## Raw data
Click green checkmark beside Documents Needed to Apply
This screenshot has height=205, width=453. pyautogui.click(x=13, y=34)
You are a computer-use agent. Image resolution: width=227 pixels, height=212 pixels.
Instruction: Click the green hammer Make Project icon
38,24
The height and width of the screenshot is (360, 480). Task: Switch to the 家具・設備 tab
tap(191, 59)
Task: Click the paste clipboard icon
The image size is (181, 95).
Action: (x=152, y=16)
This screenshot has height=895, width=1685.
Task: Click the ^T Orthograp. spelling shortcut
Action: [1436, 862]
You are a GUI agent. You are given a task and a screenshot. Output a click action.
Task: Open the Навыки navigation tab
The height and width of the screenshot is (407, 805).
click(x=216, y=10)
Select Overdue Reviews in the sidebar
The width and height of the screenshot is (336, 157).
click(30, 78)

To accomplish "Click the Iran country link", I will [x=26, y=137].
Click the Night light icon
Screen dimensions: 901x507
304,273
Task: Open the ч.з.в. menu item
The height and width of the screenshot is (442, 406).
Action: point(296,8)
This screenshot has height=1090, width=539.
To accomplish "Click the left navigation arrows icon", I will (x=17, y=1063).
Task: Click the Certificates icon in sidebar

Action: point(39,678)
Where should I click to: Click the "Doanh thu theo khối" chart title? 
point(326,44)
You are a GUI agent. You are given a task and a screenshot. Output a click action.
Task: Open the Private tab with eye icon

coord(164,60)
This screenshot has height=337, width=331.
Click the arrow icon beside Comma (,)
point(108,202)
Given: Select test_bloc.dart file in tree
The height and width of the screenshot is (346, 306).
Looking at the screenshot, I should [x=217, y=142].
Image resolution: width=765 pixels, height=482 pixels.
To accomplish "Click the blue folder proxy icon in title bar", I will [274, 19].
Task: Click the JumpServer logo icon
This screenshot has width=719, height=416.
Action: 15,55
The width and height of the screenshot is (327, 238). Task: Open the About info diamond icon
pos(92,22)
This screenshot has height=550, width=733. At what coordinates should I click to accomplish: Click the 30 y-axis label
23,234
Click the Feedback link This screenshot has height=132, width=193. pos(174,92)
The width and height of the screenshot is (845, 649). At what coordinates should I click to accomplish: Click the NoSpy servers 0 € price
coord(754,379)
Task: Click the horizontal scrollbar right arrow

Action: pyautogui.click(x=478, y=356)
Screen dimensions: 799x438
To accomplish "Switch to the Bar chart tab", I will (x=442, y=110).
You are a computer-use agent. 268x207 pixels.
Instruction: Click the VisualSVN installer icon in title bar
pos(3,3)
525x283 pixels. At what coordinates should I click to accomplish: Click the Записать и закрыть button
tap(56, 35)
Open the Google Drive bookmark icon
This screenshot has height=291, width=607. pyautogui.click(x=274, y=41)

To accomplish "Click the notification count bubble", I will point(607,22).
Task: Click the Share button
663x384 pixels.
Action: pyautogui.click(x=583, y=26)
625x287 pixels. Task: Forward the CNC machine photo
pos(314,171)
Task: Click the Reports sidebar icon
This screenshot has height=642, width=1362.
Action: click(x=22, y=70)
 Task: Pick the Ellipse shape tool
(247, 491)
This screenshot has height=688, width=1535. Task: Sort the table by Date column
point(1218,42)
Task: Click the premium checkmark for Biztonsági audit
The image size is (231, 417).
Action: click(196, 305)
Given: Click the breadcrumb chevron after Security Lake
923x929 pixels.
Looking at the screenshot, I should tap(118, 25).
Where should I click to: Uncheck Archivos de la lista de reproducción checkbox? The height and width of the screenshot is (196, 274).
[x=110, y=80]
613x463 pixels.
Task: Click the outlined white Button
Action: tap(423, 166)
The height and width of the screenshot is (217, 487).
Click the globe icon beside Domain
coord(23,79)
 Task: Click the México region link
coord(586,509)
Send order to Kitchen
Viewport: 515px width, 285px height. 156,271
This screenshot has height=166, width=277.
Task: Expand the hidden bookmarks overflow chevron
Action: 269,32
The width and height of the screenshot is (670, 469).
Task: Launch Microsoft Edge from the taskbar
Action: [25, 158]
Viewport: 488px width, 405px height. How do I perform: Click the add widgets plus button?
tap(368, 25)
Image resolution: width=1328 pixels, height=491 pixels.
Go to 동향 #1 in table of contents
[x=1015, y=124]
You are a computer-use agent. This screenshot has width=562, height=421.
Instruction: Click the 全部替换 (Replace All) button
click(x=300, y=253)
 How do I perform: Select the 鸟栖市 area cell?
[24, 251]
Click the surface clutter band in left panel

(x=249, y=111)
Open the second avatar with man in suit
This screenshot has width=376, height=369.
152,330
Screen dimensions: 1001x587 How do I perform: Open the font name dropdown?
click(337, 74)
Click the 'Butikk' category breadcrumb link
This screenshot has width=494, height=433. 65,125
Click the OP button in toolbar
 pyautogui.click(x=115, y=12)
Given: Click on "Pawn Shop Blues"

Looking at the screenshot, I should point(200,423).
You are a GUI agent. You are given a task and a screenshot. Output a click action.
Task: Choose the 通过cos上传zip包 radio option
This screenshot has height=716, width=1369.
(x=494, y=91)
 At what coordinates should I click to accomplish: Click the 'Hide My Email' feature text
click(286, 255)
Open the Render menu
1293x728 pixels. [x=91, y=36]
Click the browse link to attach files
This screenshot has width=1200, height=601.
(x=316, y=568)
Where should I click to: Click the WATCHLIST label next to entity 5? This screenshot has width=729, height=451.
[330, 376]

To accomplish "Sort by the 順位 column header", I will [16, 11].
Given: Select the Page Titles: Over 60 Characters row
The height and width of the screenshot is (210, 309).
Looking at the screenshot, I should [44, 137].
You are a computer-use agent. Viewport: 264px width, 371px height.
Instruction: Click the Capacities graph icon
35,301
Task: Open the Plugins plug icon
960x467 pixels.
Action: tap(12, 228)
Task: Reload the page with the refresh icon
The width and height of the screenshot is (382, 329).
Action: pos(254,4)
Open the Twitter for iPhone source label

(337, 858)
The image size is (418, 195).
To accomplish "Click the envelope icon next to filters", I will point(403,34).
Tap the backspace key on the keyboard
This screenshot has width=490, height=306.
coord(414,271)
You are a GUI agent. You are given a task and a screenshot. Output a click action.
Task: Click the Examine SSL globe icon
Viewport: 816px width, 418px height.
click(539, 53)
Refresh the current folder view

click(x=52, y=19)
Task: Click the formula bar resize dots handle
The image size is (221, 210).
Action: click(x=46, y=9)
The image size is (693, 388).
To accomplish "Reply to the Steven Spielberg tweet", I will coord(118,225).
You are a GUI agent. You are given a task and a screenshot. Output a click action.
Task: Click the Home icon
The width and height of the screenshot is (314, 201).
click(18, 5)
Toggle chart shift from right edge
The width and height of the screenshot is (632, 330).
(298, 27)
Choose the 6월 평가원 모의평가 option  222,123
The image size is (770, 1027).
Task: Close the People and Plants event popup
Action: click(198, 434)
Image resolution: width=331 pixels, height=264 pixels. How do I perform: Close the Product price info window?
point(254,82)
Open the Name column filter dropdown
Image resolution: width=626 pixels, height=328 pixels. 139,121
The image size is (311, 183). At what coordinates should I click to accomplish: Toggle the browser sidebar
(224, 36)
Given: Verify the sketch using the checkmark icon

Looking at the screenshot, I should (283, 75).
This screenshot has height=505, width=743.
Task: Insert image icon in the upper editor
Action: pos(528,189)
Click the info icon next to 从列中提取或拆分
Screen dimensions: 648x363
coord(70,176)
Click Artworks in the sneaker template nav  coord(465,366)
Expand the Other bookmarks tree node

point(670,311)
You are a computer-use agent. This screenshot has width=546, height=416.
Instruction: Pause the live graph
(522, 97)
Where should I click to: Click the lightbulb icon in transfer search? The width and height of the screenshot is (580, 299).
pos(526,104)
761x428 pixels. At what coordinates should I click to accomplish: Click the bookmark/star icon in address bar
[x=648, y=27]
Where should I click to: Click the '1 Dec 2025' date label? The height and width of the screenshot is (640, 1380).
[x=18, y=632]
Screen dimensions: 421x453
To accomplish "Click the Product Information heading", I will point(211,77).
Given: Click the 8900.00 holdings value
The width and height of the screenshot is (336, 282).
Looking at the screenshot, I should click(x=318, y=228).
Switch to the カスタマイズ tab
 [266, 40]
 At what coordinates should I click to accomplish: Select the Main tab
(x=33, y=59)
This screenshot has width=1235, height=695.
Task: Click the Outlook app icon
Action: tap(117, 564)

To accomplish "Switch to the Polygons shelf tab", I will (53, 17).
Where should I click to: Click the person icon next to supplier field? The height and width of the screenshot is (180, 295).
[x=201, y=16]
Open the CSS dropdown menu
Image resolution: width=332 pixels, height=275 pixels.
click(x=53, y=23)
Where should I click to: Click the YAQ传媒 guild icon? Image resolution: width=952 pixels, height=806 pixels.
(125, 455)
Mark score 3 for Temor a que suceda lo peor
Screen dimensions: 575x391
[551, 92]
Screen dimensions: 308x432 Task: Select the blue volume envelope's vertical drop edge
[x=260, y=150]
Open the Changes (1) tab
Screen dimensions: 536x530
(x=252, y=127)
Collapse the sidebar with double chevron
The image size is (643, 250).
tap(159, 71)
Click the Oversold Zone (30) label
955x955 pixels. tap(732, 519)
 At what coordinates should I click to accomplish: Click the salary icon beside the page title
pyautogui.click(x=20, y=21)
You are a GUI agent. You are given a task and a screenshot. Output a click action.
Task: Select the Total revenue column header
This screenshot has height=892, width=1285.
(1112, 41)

## Goal of the exercise
For each line in the records that holds "header", show that line as it stands.

## Exercise result
To accomplish "Sort by the 順位 column header", I will [16, 11].
Task: Select the Total revenue column header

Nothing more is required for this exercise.